▸ **Required action**: The output must be the data, printed exactly as written.

▸ **Supplied data**:
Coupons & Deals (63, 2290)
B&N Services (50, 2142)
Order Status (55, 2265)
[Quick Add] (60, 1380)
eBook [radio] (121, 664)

▸ **Exercise solution**:
Coupons & Deals (63, 2290)
B&N Services (50, 2142)
Order Status (55, 2265)
[Quick Add] (60, 1380)
eBook [radio] (121, 664)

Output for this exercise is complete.